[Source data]
--- Start ---

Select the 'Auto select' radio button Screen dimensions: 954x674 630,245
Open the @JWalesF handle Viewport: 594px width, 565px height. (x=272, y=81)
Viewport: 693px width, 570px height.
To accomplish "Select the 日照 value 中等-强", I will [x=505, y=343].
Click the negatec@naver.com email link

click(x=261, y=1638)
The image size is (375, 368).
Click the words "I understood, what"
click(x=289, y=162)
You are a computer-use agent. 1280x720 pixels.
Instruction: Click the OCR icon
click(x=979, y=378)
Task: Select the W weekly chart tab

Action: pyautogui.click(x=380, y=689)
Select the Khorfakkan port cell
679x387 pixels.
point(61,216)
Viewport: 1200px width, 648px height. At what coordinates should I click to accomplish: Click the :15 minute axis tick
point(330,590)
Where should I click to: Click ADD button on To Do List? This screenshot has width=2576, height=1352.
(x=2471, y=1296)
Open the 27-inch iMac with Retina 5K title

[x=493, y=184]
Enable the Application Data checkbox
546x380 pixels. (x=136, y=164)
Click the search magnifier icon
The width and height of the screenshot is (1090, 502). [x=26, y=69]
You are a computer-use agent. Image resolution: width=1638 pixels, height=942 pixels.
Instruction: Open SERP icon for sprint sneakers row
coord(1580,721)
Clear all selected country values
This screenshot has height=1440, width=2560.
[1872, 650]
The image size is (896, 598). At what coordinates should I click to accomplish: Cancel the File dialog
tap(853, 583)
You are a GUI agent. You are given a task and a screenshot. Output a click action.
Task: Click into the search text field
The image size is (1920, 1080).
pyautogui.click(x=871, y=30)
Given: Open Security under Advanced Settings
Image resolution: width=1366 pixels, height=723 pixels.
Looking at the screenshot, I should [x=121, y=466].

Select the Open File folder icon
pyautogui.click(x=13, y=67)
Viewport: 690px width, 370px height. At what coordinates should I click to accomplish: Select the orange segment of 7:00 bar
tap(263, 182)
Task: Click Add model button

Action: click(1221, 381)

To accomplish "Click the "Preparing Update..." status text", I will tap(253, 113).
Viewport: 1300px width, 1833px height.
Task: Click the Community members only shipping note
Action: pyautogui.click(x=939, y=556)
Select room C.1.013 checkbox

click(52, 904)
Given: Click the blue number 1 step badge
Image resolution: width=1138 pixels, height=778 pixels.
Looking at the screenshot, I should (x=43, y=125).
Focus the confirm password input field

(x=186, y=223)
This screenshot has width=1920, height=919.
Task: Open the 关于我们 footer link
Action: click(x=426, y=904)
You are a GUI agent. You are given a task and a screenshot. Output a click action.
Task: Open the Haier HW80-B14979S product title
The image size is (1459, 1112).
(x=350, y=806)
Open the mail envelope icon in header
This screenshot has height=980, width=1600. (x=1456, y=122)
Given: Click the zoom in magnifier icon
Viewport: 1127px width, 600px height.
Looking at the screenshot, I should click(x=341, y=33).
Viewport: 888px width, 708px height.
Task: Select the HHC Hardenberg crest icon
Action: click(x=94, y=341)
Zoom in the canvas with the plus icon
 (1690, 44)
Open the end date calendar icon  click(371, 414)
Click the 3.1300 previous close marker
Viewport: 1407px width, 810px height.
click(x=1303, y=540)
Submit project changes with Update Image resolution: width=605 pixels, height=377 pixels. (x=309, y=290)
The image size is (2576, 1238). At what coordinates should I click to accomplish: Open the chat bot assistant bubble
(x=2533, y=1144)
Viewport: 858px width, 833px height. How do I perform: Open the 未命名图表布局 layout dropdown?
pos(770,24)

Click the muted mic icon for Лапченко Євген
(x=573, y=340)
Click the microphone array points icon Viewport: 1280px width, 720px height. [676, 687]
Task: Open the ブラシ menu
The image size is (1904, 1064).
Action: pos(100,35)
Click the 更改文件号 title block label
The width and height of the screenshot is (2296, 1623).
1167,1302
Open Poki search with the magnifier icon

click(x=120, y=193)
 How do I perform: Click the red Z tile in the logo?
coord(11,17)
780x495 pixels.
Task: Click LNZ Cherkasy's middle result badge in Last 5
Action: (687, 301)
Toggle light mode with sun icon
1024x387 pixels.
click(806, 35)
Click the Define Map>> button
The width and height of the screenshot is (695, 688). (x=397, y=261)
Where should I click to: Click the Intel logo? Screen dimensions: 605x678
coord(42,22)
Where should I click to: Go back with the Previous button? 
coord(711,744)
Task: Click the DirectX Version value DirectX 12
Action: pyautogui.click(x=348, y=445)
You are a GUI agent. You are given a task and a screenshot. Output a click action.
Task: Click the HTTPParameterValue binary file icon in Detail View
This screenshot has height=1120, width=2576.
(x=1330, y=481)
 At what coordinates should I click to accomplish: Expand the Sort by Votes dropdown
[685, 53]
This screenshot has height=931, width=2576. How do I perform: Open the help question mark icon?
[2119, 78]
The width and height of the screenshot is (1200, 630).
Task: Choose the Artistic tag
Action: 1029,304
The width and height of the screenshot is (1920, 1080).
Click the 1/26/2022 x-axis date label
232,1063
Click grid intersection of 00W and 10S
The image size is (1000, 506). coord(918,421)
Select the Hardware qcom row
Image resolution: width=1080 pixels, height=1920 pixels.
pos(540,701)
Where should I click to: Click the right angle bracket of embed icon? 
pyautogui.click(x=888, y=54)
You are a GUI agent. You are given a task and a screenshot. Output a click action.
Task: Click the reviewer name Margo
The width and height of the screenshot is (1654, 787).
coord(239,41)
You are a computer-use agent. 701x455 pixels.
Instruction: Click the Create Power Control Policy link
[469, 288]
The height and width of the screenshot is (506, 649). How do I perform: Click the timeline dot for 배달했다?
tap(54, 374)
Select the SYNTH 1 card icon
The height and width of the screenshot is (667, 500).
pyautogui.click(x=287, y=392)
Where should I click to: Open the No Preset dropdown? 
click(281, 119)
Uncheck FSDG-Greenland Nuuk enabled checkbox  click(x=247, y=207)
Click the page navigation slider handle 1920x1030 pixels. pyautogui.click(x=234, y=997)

--- End ---

» **Task prompt**: Retype every line of the listing above verbatim, keeping the original order and changing nothing.

» **The completed task**:
Select the 'Auto select' radio button Screen dimensions: 954x674 630,245
Open the @JWalesF handle Viewport: 594px width, 565px height. (x=272, y=81)
Viewport: 693px width, 570px height.
To accomplish "Select the 日照 value 中等-强", I will [x=505, y=343].
Click the negatec@naver.com email link

click(x=261, y=1638)
The image size is (375, 368).
Click the words "I understood, what"
click(x=289, y=162)
You are a computer-use agent. 1280x720 pixels.
Instruction: Click the OCR icon
click(x=979, y=378)
Task: Select the W weekly chart tab

Action: pyautogui.click(x=380, y=689)
Select the Khorfakkan port cell
679x387 pixels.
point(61,216)
Viewport: 1200px width, 648px height. At what coordinates should I click to accomplish: Click the :15 minute axis tick
point(330,590)
Where should I click to: Click ADD button on To Do List? This screenshot has width=2576, height=1352.
(x=2471, y=1296)
Open the 27-inch iMac with Retina 5K title

[x=493, y=184]
Enable the Application Data checkbox
546x380 pixels. (x=136, y=164)
Click the search magnifier icon
The width and height of the screenshot is (1090, 502). [x=26, y=69]
You are a computer-use agent. Image resolution: width=1638 pixels, height=942 pixels.
Instruction: Open SERP icon for sprint sneakers row
coord(1580,721)
Clear all selected country values
This screenshot has height=1440, width=2560.
[1872, 650]
The image size is (896, 598). At what coordinates should I click to accomplish: Cancel the File dialog
tap(853, 583)
You are a GUI agent. You are given a task and a screenshot. Output a click action.
Task: Click into the search text field
The image size is (1920, 1080).
pyautogui.click(x=871, y=30)
Given: Open Security under Advanced Settings
Image resolution: width=1366 pixels, height=723 pixels.
Looking at the screenshot, I should [x=121, y=466].

Select the Open File folder icon
pyautogui.click(x=13, y=67)
Viewport: 690px width, 370px height. At what coordinates should I click to accomplish: Select the orange segment of 7:00 bar
tap(263, 182)
Task: Click Add model button

Action: click(1221, 381)

To accomplish "Click the "Preparing Update..." status text", I will tap(253, 113).
Viewport: 1300px width, 1833px height.
Task: Click the Community members only shipping note
Action: pyautogui.click(x=939, y=556)
Select room C.1.013 checkbox

click(52, 904)
Given: Click the blue number 1 step badge
Image resolution: width=1138 pixels, height=778 pixels.
Looking at the screenshot, I should (x=43, y=125).
Focus the confirm password input field

(x=186, y=223)
This screenshot has width=1920, height=919.
Task: Open the 关于我们 footer link
Action: click(x=426, y=904)
You are a GUI agent. You are given a task and a screenshot. Output a click action.
Task: Open the Haier HW80-B14979S product title
The image size is (1459, 1112).
(x=350, y=806)
Open the mail envelope icon in header
This screenshot has height=980, width=1600. (x=1456, y=122)
Given: Click the zoom in magnifier icon
Viewport: 1127px width, 600px height.
Looking at the screenshot, I should click(x=341, y=33).
Viewport: 888px width, 708px height.
Task: Select the HHC Hardenberg crest icon
Action: click(x=94, y=341)
Zoom in the canvas with the plus icon
 (1690, 44)
Open the end date calendar icon  click(371, 414)
Click the 3.1300 previous close marker
Viewport: 1407px width, 810px height.
click(x=1303, y=540)
Submit project changes with Update Image resolution: width=605 pixels, height=377 pixels. (x=309, y=290)
The image size is (2576, 1238). At what coordinates should I click to accomplish: Open the chat bot assistant bubble
(x=2533, y=1144)
Viewport: 858px width, 833px height. How do I perform: Open the 未命名图表布局 layout dropdown?
pos(770,24)

Click the muted mic icon for Лапченко Євген
(x=573, y=340)
Click the microphone array points icon Viewport: 1280px width, 720px height. [676, 687]
Task: Open the ブラシ menu
The image size is (1904, 1064).
Action: pos(100,35)
Click the 更改文件号 title block label
The width and height of the screenshot is (2296, 1623).
1167,1302
Open Poki search with the magnifier icon

click(x=120, y=193)
 How do I perform: Click the red Z tile in the logo?
coord(11,17)
780x495 pixels.
Task: Click LNZ Cherkasy's middle result badge in Last 5
Action: (687, 301)
Toggle light mode with sun icon
1024x387 pixels.
click(806, 35)
Click the Define Map>> button
The width and height of the screenshot is (695, 688). (x=397, y=261)
Where should I click to: Click the Intel logo? Screen dimensions: 605x678
coord(42,22)
Where should I click to: Go back with the Previous button? 
coord(711,744)
Task: Click the DirectX Version value DirectX 12
Action: pyautogui.click(x=348, y=445)
You are a GUI agent. You are given a task and a screenshot. Output a click action.
Task: Click the HTTPParameterValue binary file icon in Detail View
This screenshot has height=1120, width=2576.
(x=1330, y=481)
 At what coordinates should I click to accomplish: Expand the Sort by Votes dropdown
[685, 53]
This screenshot has height=931, width=2576. How do I perform: Open the help question mark icon?
[2119, 78]
The width and height of the screenshot is (1200, 630).
Task: Choose the Artistic tag
Action: 1029,304
The width and height of the screenshot is (1920, 1080).
Click the 1/26/2022 x-axis date label
232,1063
Click grid intersection of 00W and 10S
The image size is (1000, 506). coord(918,421)
Select the Hardware qcom row
Image resolution: width=1080 pixels, height=1920 pixels.
pos(540,701)
Where should I click to: Click the right angle bracket of embed icon? 
pyautogui.click(x=888, y=54)
You are a GUI agent. You are given a task and a screenshot. Output a click action.
Task: Click the reviewer name Margo
The width and height of the screenshot is (1654, 787).
coord(239,41)
You are a computer-use agent. 701x455 pixels.
Instruction: Click the Create Power Control Policy link
[469, 288]
The height and width of the screenshot is (506, 649). How do I perform: Click the timeline dot for 배달했다?
tap(54, 374)
Select the SYNTH 1 card icon
The height and width of the screenshot is (667, 500).
pyautogui.click(x=287, y=392)
Where should I click to: Open the No Preset dropdown? 
click(281, 119)
Uncheck FSDG-Greenland Nuuk enabled checkbox  click(x=247, y=207)
Click the page navigation slider handle 1920x1030 pixels. pyautogui.click(x=234, y=997)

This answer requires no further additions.